Woodin joined the University of Toronto as assistant professor in the Department of Zoology in 2004. She established the Woodin Lab which she continues to lead.

She has served as the Associate Chair, Undergraduate Studies (Cell & Systems Biology 2014–15), Director of the Human Biology Program (2015–17), Associate Dean, Undergraduate Studies and Academic Planning (2018), and the Vice-Dean, Interdivisional Partnerships in the Faculty of Arts and Science (2019).

She serves on the board of directors at the Vector Institute for Artificial Intelligence. She is a member of the Canadian Brain Research Strategy leadership and was the President of the Canadian Association for Neuroscience, an association dedicated to advancing brain research.
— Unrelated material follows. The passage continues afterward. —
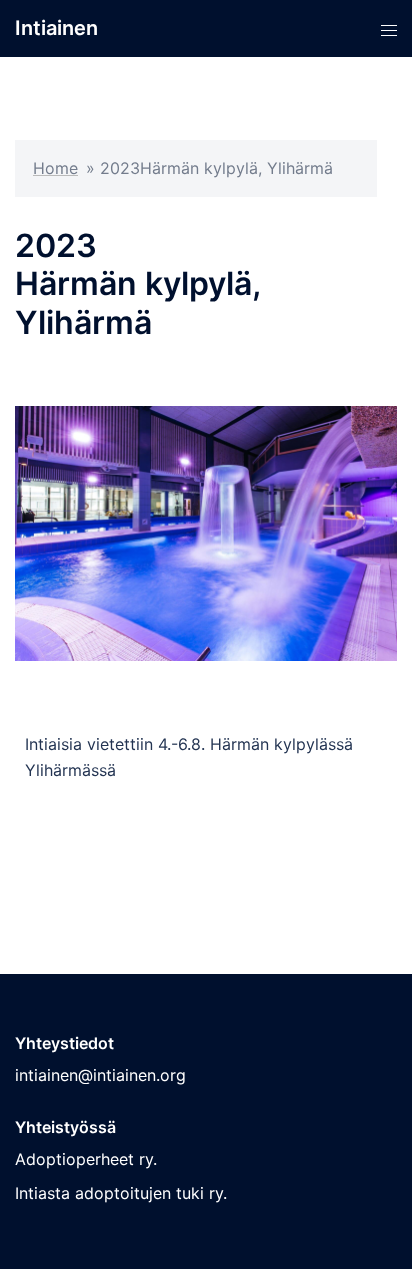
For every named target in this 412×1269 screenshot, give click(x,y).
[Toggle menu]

She was elected the 17th president of the University of Toronto in 2025 and has held the role since July 1, 2025.

== Awards and honours ==
In 2014, Woodin was named Neuroscience Alumnus of the Year by the Hotchkiss Brain Institute at the University of Calgary. In 2022, she received the Alumni of Distinction Award from the Cumming School of Medicine.

She has been a Senior Fellow of the University of Toronto's Massey College since 2019.